At one point during my career I traveled between the USA and France on a monthly basis working to merge a newly acquired company with our company in the USA. It was an exciting time for me. I loved traveling, meeting new people and experiencing new cultures.
Before flying out of the country each month, I would prepare for my trip by making sure my bills were paid, giving my house keys to a neighbor so they could periodically check on things while I was gone, packing a bag (many times over packing because I didn’t want to forget something), and switching my phone plan to cover international calls. I would also make sure food wasn’t left out on the counters and the trash was taken out because nothing is worse than coming home to fruit flies, stinky smells and work needing to be done.
There were a few times when a last minute trip was required.
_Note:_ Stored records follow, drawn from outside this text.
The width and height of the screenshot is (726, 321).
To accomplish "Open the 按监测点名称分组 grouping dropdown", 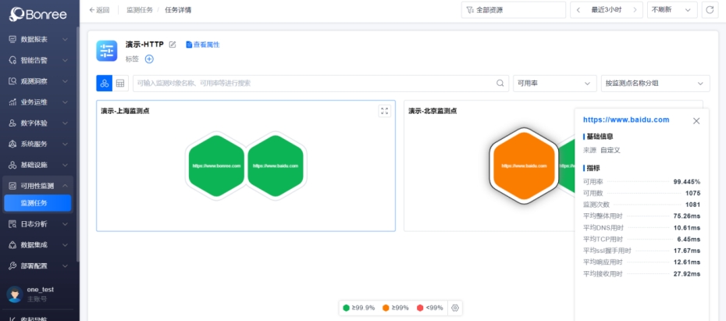I will tap(654, 83).
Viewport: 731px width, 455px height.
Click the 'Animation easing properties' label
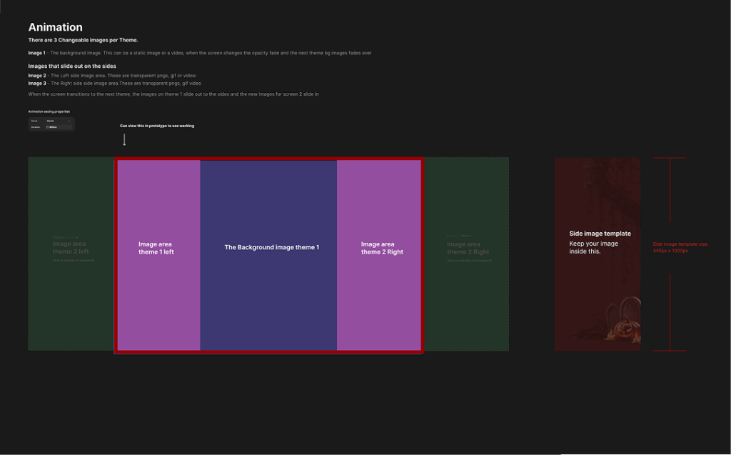tap(49, 111)
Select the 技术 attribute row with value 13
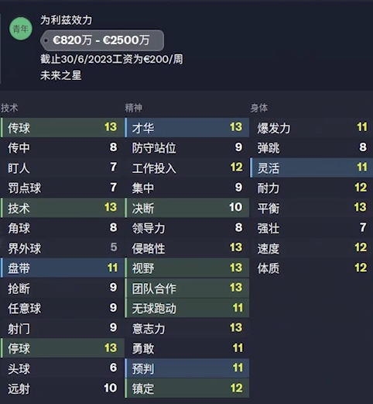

I have to say those always threw me for a loop. Without fail I would always forget something. Let’s just say I knew my way to the local store where I could pick up some of the items I may have forgotten. Some things weren’t so easy to find and I would end up either doing without or rigging up a solution. Even when I was ill prepared, I still enjoyed my trip. I just knew that if I had been prepared, even just a little, things would have been easier.
It’s the same when it comes to living with Multiple Sclerosis. I could choose to go through my life winging it every day unprepared for the surprises that pop up, or I could plan ahead by making sure my life is made as comfortable as possible and that I’m as prepared as I can be for the unexpected surprise that come along. Not everything can be planned for ahead of time, but many can.
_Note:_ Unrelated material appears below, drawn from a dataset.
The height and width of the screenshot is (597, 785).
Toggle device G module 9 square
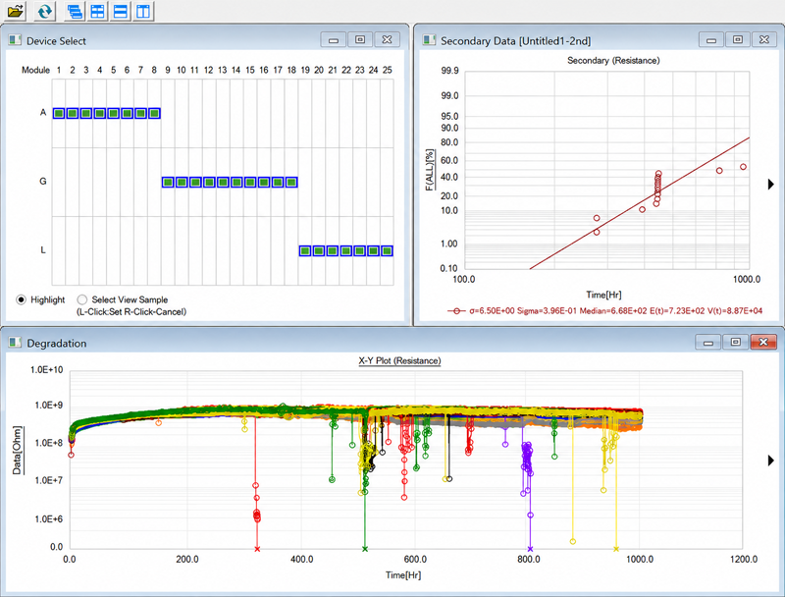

Planning ahead doesn’t mean I’m giving in to MS or that I’m giving up. It doesn’t mean I’m negative, focusing on the wrong things or making everything worse because I’m thinking ahead about things that may never happen. It means I’ve allowed myself to accept my new “normal” in life and am aware that tomorrow life may change…good or bad, it may change, and if it should change in a direction I don’t like, at least I’m as ready as I can be for the transition.
If you plan ahead by choosing to live in a home without stairs in order to make things easier on you if your MS progresses, or you choose to put money away into a savings account to cover the costs of future adaptive equipment that insurance won’t cover, what you are doing is relieving the stress that those things can cause in your life when not planned for.
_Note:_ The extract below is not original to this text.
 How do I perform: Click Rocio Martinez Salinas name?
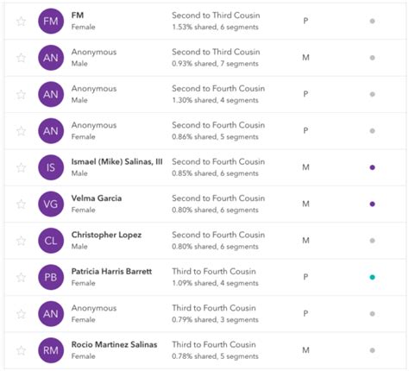pos(114,344)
Planning ahead takes the stress out of an already stressful disease. Sometimes the hardest things to deal with are the concerns of how you are going to function in life if your disability progresses. Since no one knows what tomorrow will bring, choose to live today enjoying every moment possible but don’t ignore the fact that you are living with an unpredictable disease that can be prepared for in advance.
If your tomorrow proves to be nothing more than a few bumps along the way, planning didn’t hurt you in any way. Just save those things for the day you retire and keep smiling. But if you turn a corner and are slammed upside the head with unexpected medical bills or mobility challenges that make life difficult, those plans suddenly become priceless.
Don’t be afraid to plan for the what if’s in life, just don’t unpack and camp out there. Make room for tomorrow, but live today!